Se dovessi indicare un terreno sul quale concentrare l'attenzione per meglio intendere il nesso tra questi due fondamentali aspetti dell'opera di Ripellino, indicherei quello della traduzione. Anni fa, Riccardo Picchio (tra l'altro coetaneo e collega di Ripellino, già come studente all'Università di Roma, negli anni Quaranta), scrisse del comune maestro che per molti lettori, la lingua di vari scrittori russi si identifica con un particolare standard letterario italiano elaborato da Lo Gatto sulla base di complesse esperienze personali dominate da un bilinguismo culturale di carattere essenzialmente erudito. Volendo parafrasare, si potrebbe dire che gran parte della moderna poesia russa (e anche ceca) suona all'orecchio del lettore italiano essenzialmente col linguaggio elaborato, e a tratti fin estetizzante, che Ripellino ha costruito sulla base della sua personale esperienza biografica e culturale, certamente trilinguistica ma potenzialmente plurilinguistica, e che trova ragione ultima nella propria voce poetica.

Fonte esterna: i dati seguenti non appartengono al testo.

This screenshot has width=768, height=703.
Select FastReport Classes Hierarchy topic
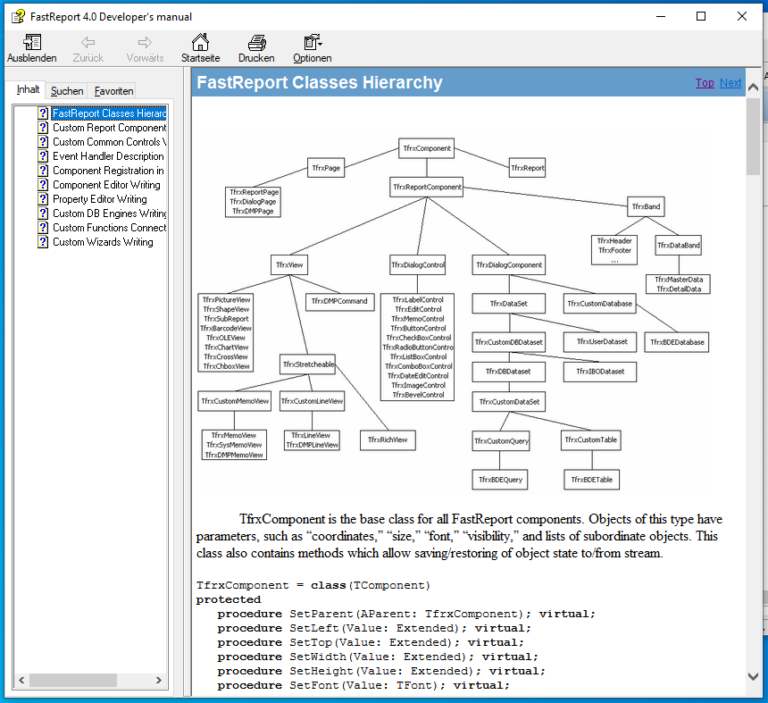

Non è questo il luogo (né mi sentirei autorizzato, sulla scorta delle mie personali competenze) di dire una parola che si pretenda riassuntiva, sulla poesia di Ripellino; qualcosa di più, forse, potrei avanzare sul significato del suo lavoro per i successivi sviluppi della slavistica in Italia (per esempio, non mi sentirei di avallare l'idea, peraltro autorevolmente avanzata, della reale consistenza d'una scuola di Ripellino). Resta comunque il fatto che la sua opera continua a distanza di anni a esercitare un fascino rilevante sulle nuove generazioni di poeti, di teatranti, e anche di slavisti (ne sono palese testimonianza alcune manifestazioni annunciate proprio in coincidenza col decennale dalla scomparsa). Questo significa che lo splendido violino verde continua a risuonare con una voce inconfondibile: una delle più vivaci e inventive di questa seconda metà del XX secolo in Italia.